Are We There Yet?

Yawn!
Trading is very quiet today ahead of the three-day weekend. Here are a few random thoughts in no particular order.
TickerSense points out that the time around Memorial Day has historically been quite good for the market. Since 1960, the market is up an average of 0.11% on the Friday before Memorial Day, and 0.60% for the week after. So far, we’re keeping we tradition.
Many defensive stocks have been surprisingly strong lately. This includes stocks like Anheuser-Busch (BUD), Colgate (CL), Coke (KO) and Pepsi (PEP), Disney (DIS), General Mills (GIS) and Kellogg (K).
FactSet (FDS) has also been doing well for the past few days. David Jackson, the Grand Poobah at Seeking Alpha, pointed me to this bearish research report on FDS done by some graduate students at Yale.
Francois Trahan, the chief investment strategist at Bear Stearns, found that the number of analysts covering tech stocks has increased since the top of the tech bubble.
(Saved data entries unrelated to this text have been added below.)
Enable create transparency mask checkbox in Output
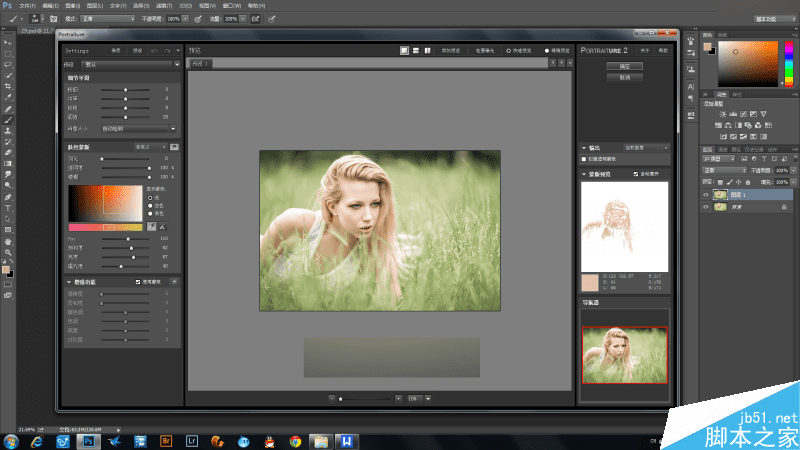The height and width of the screenshot is (450, 800). (585, 158)
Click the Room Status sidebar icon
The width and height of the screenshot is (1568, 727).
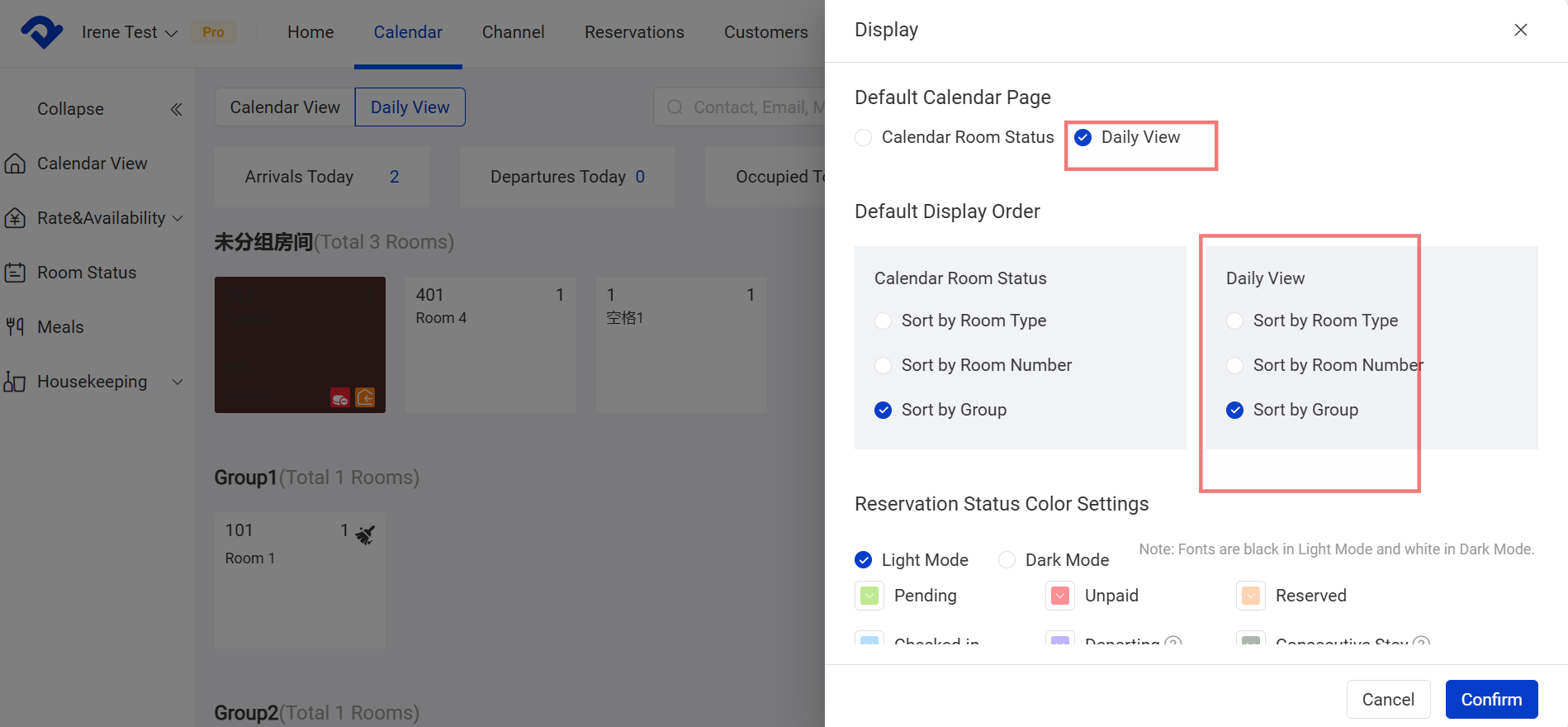15,273

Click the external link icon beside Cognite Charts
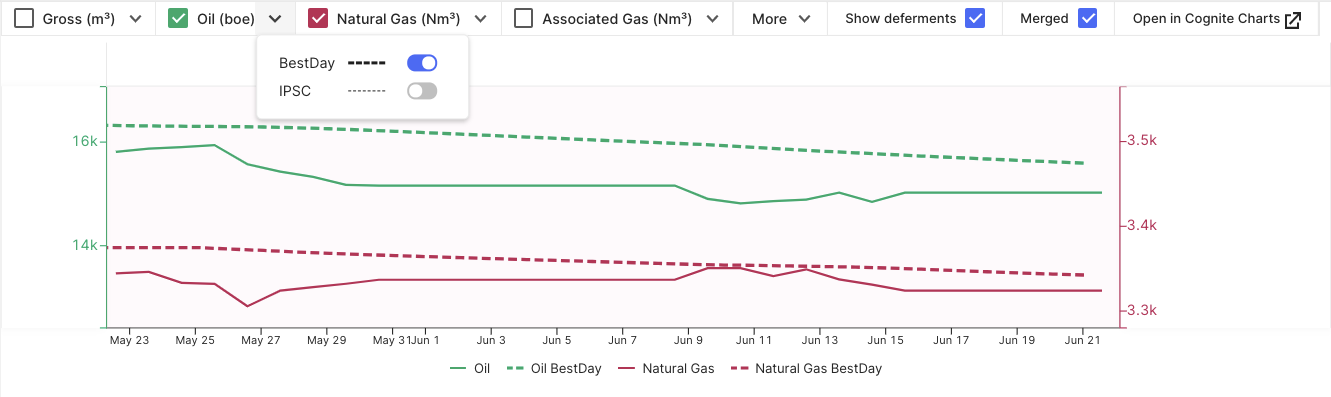point(1293,19)
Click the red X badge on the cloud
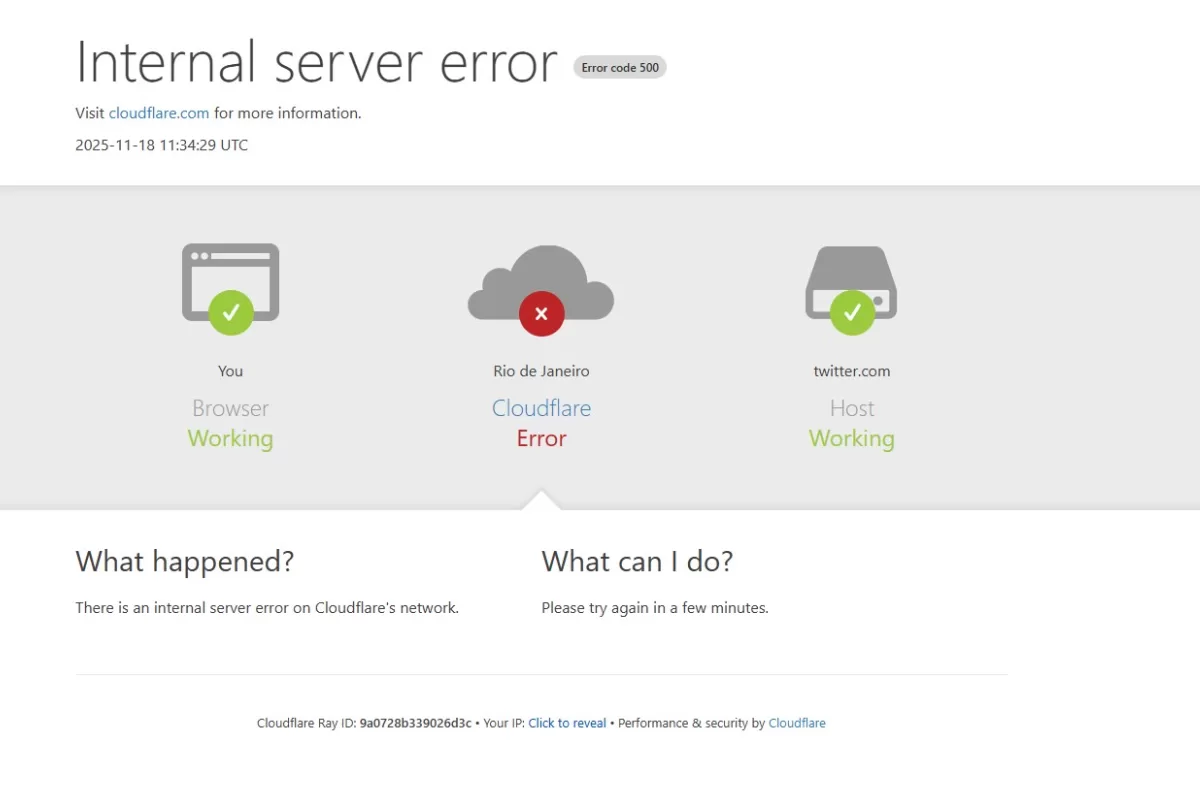 [541, 313]
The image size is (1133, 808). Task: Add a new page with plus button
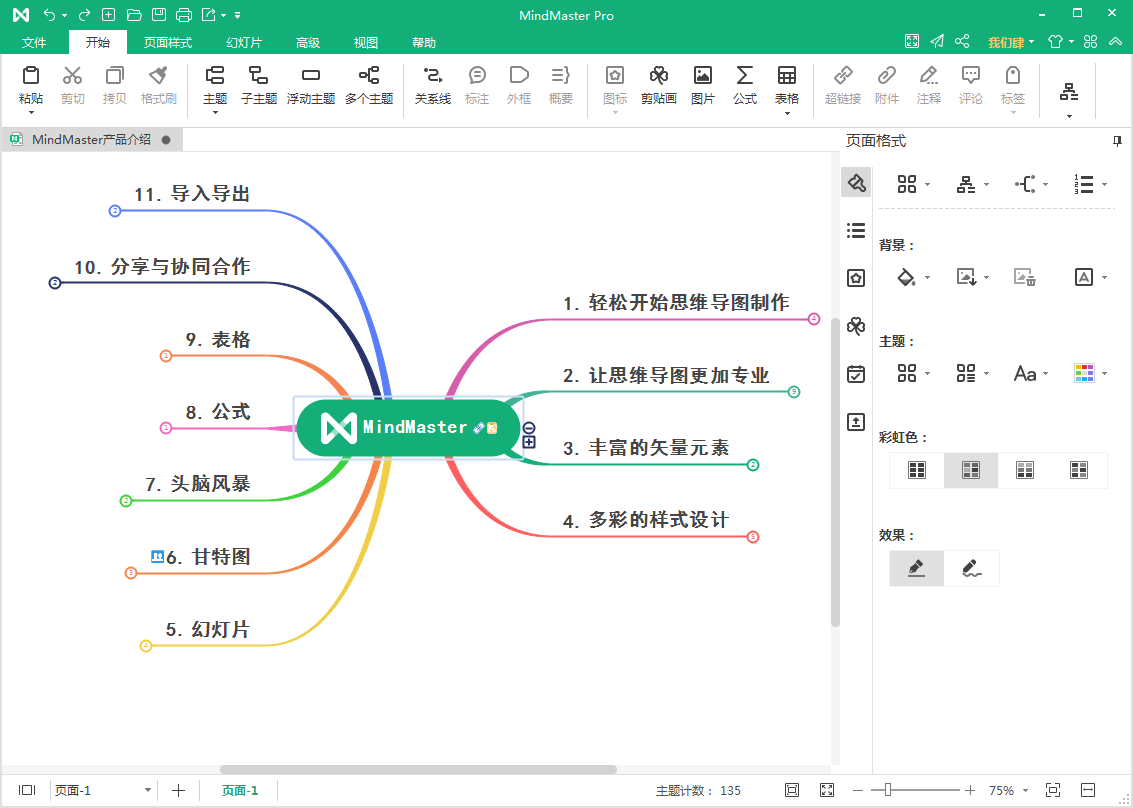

The average number of analysts per tech stock in the S&P 500 nearly doubled to 23.53 by the end of April from 12.36 in January 1996 and was still 22% higher than the 2000-2001 average of 19.25 analysts per tech stock, according to Mr. Trahan’s report. By the first quarter of 2000 — near the height of the Internet bubble — the total stock market value of S&P 500 tech stocks peaked at well over $4 trillion. Today it is about $2 trillion.

Jay Walker comments on a recent study showing similar irrational decision-making between humans and capuchin monkeys. Those silly monkeys.
Barry Ritholtz defends his remark that Ben Bernanke is the Neville Chamberlain of central bankers. So I guess we know who inflation is. Keeping the metaphor alive, today we learned what Poland is.
Chico’s FAS (CHS) is rallying today on a good earnings report. The stock has beaten the S&P 500 for the last eight straight years. But the streak is in serious danger. The shares are down 30% YTD.
That’s it for me. Have a great weekend, everybody!